今のロシアの前身のソ連の産業は、あまり効率的、効果的ではありませんでした。特に環境面では遅れていたといってもいいでしょう。ソ連時代の古い工場は、少し改良すれば生産性を大きく向上させることができますし、なによりも温暖化ガスの排出が大幅に減ります。ですからロシアは工場の効率を上げて利益を増やすための投資をすれば、同時に副産物として京都議定書の目標もクリアできるというとってもお得な立場にいるのです。ですから、ロシアは間違いなく京都議定書の目標を達成できます。いや、それどころか目標を大幅に上回る排出量の削減をすることができるのです。

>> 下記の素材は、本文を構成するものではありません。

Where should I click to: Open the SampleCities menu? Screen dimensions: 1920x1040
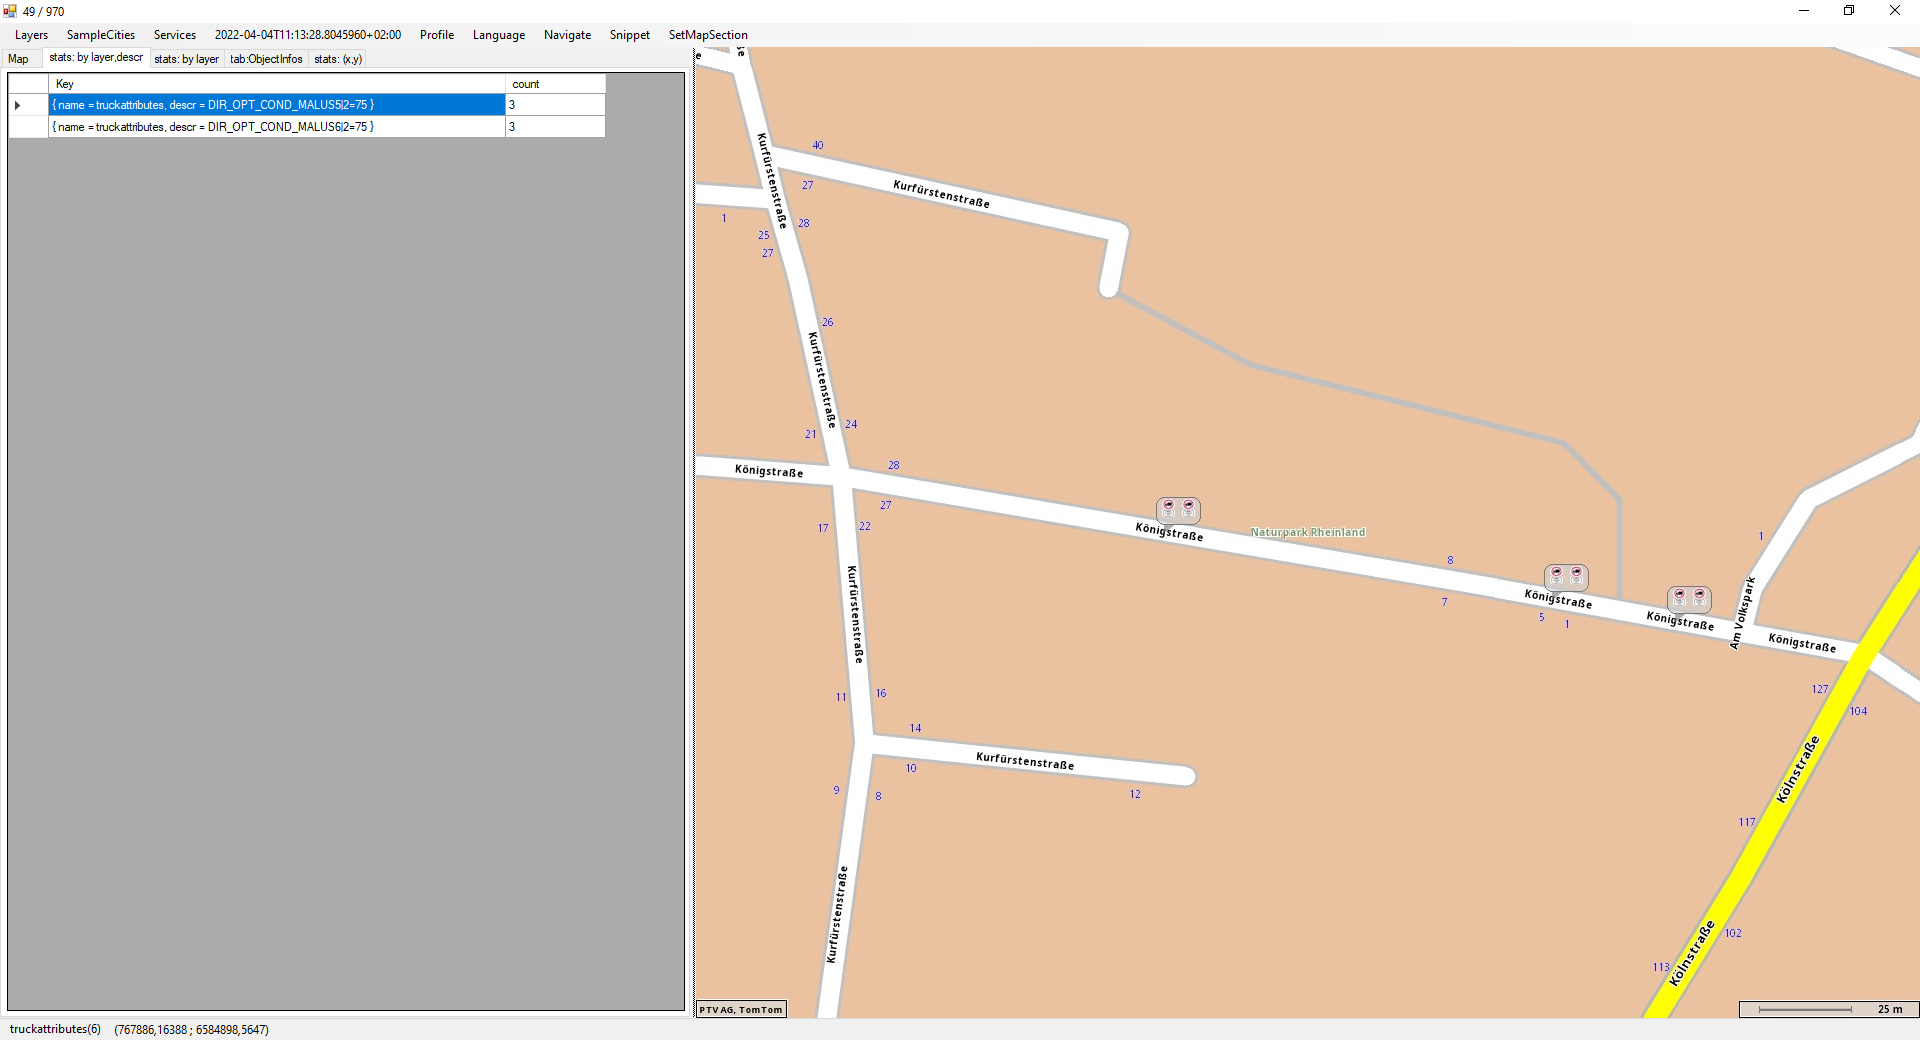100,35
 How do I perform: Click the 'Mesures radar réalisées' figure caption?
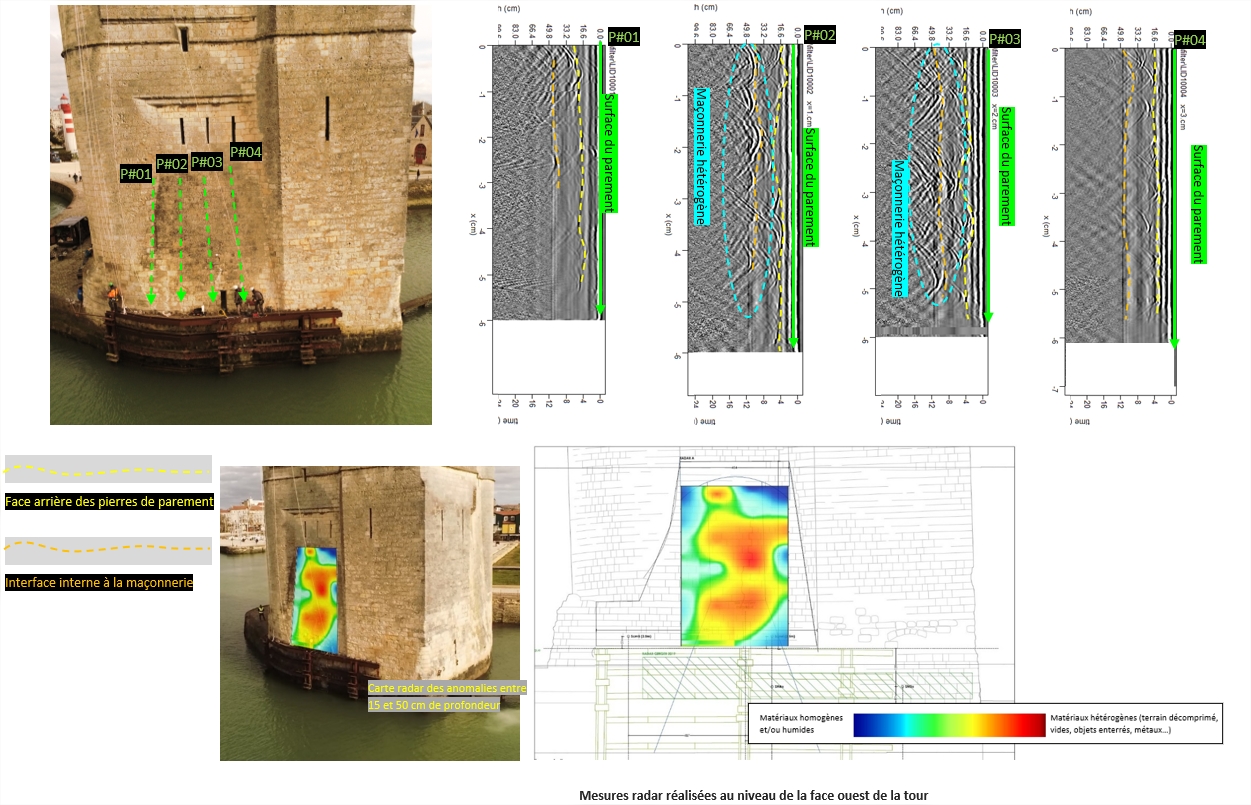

そして京都議定書の取り決めでは、例えば削減目標5%の国が、10%の排出量を削減すれば、目標を上回った5%分を他の国に売ることができるようになっています。逆に言えば、削減目標に達しなかった日本は、達しなかった分の削減枠をロシアから買って帳尻を合わせなければならないのです。

このロシアが目標を上回るであろう排出量の枠は通称「ホットエアー(熱い空気)」とよばれ、注目を集めています。今日現在、このホットエアーの相場は、トンあたり$10と言われています。今の予測では日本は目標に対して年間5000万トンぐらい排出量がオーバーすると言われています。だとすると、毎年5億ドル、つまり500億円分の熱い空気を買わなければなりません。京都議定書の最初の目標期間は2008年から2012年までの五年間ですから、合計2500億円も日本国民の税金でロシアの「空気」を買わなければならなくなります!!

しかもトンあたり$10というのは現在の相場ですから、もし日本が目標を達成できないとなれば、ロシア側はしめしめとばかりに値段をつり上げてくるでしょう。トンあたり$40にでもなれば「空気」の値段は一兆円、トンあたり$80ならば二兆円(つまり消費税1%分です)。

地球の温暖化は台風や洪水の増加、マラリアをはじめとする熱帯性の感染症の増加、穀物の生産量への影響などいろいろな問題をもたらします。しかし、このままいけばその前に日本国民の財布を直撃することになります。温暖化ガスを削減するために私たち一人ひとりに何ができるか、自分の財布を眺めながら考えなければならない日が来るのかもしれません。